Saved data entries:
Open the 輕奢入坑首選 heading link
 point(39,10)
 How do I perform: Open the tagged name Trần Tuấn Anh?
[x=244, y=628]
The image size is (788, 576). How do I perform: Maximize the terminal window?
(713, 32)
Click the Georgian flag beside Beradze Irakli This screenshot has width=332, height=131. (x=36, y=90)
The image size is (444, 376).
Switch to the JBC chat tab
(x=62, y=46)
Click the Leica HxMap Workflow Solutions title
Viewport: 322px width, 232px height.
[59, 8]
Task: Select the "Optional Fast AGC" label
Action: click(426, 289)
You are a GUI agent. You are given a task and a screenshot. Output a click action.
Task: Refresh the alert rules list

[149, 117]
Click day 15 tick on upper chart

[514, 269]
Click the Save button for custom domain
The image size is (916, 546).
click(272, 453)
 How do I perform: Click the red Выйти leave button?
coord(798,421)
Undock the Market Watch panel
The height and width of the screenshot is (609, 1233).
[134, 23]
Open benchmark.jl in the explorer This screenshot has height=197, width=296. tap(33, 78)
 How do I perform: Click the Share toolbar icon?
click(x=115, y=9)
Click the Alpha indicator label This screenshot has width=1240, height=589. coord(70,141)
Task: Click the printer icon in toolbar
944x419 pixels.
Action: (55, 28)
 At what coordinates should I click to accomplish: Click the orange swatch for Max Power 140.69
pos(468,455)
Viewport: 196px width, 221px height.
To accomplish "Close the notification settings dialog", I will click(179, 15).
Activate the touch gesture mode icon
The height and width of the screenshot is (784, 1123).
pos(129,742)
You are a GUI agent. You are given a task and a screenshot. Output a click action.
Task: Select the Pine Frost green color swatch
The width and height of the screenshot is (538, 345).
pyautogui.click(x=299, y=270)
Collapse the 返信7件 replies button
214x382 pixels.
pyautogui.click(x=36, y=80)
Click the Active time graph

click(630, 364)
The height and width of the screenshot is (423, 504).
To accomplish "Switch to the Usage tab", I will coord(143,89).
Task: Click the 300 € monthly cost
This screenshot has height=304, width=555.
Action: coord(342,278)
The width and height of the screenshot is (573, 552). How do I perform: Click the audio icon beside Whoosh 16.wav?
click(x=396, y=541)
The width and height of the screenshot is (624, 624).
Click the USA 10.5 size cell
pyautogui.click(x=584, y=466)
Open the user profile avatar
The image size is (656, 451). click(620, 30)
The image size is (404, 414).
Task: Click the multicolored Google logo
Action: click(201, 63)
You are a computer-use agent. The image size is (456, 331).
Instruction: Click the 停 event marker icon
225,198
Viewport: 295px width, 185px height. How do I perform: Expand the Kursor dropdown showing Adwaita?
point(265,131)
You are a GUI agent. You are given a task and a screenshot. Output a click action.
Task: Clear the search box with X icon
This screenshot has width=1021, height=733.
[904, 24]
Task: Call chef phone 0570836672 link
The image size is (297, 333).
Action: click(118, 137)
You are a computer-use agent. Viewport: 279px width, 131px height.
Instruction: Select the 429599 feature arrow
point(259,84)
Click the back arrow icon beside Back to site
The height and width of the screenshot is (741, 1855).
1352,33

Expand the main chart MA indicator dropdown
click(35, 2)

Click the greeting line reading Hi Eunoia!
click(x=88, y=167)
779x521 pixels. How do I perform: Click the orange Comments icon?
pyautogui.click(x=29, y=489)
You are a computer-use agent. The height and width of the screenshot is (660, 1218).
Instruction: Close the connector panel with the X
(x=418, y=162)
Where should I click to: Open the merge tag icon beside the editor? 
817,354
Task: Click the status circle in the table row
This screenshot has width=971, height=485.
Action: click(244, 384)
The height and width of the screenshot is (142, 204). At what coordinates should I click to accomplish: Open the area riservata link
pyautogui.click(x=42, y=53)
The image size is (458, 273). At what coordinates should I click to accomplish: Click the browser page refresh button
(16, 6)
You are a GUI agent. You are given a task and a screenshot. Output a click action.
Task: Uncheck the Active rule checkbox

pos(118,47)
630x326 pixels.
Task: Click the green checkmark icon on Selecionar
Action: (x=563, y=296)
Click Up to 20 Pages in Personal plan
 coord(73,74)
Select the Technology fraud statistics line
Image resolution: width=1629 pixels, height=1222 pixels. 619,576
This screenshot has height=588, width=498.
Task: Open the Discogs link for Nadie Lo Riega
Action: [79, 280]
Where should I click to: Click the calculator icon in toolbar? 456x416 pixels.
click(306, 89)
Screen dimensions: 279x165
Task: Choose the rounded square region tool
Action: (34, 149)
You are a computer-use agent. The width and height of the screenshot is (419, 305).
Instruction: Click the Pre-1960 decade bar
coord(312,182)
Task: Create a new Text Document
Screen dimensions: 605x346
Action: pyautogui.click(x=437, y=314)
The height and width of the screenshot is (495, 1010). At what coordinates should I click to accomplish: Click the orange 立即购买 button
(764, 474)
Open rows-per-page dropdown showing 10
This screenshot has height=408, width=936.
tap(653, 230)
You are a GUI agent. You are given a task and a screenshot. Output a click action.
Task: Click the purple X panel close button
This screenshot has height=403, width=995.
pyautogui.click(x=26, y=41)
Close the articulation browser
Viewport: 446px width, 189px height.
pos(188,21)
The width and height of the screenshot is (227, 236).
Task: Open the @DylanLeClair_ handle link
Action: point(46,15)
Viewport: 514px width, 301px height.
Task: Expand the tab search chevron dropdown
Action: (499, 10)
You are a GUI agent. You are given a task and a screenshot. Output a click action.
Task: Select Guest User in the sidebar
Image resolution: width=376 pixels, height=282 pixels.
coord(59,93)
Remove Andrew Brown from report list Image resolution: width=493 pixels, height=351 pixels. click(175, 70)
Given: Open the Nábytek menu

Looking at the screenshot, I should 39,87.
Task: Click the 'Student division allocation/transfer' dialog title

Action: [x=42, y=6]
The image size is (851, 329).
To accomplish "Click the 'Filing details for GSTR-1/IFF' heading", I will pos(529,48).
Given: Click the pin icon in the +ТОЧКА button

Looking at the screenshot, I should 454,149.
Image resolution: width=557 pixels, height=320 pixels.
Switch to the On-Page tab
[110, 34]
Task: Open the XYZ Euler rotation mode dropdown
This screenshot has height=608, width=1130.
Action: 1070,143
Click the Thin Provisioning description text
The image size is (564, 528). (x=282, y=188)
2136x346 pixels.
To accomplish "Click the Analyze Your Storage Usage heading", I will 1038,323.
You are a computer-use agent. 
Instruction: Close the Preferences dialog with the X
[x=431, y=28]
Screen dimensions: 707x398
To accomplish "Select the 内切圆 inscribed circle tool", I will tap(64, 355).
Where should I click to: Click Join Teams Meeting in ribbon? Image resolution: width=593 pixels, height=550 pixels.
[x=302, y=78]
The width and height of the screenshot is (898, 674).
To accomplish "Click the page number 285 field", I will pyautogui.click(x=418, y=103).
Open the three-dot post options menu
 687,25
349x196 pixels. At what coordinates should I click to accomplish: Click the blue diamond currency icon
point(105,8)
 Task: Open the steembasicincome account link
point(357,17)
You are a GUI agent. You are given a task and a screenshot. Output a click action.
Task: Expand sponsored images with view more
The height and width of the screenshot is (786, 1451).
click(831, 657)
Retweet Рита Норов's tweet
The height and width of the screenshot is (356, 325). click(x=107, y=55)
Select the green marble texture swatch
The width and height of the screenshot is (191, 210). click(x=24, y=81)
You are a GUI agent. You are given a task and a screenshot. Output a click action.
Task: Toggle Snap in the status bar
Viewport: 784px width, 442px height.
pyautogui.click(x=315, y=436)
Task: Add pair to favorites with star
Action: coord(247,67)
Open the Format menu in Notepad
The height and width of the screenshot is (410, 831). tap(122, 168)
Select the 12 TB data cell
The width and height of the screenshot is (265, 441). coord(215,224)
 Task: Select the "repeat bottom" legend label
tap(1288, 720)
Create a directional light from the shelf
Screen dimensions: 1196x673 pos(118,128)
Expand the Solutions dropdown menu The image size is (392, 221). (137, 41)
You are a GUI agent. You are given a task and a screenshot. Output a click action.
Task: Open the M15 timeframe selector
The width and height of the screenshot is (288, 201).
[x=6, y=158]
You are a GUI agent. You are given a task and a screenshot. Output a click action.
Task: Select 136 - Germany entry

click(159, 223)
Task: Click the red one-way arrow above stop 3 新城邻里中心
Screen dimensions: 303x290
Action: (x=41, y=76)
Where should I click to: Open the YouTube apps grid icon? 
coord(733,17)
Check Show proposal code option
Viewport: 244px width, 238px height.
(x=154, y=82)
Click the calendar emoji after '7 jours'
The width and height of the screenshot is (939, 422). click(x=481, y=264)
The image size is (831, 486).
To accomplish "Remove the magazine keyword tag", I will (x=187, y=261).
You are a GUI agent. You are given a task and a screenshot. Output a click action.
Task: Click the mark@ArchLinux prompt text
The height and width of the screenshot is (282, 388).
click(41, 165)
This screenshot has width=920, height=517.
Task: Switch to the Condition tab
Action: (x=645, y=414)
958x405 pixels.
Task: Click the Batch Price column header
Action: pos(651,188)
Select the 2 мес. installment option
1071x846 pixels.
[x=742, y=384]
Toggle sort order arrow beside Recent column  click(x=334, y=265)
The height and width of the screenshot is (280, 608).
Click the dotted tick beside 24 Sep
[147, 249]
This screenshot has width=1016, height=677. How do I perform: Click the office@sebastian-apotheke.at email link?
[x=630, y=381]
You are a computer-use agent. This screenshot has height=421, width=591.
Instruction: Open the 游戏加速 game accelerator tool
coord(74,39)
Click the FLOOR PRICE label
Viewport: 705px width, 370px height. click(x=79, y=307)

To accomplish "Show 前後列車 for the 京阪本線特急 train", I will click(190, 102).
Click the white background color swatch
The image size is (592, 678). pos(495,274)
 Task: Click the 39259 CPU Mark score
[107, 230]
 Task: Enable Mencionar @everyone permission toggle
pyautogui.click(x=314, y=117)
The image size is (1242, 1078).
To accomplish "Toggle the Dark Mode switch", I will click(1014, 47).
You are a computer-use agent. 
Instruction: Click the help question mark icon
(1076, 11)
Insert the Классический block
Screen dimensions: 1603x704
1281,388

What to do: Work through the data above and give the number of lines in which "computer" appears; add nothing else.

Finished exercise: 7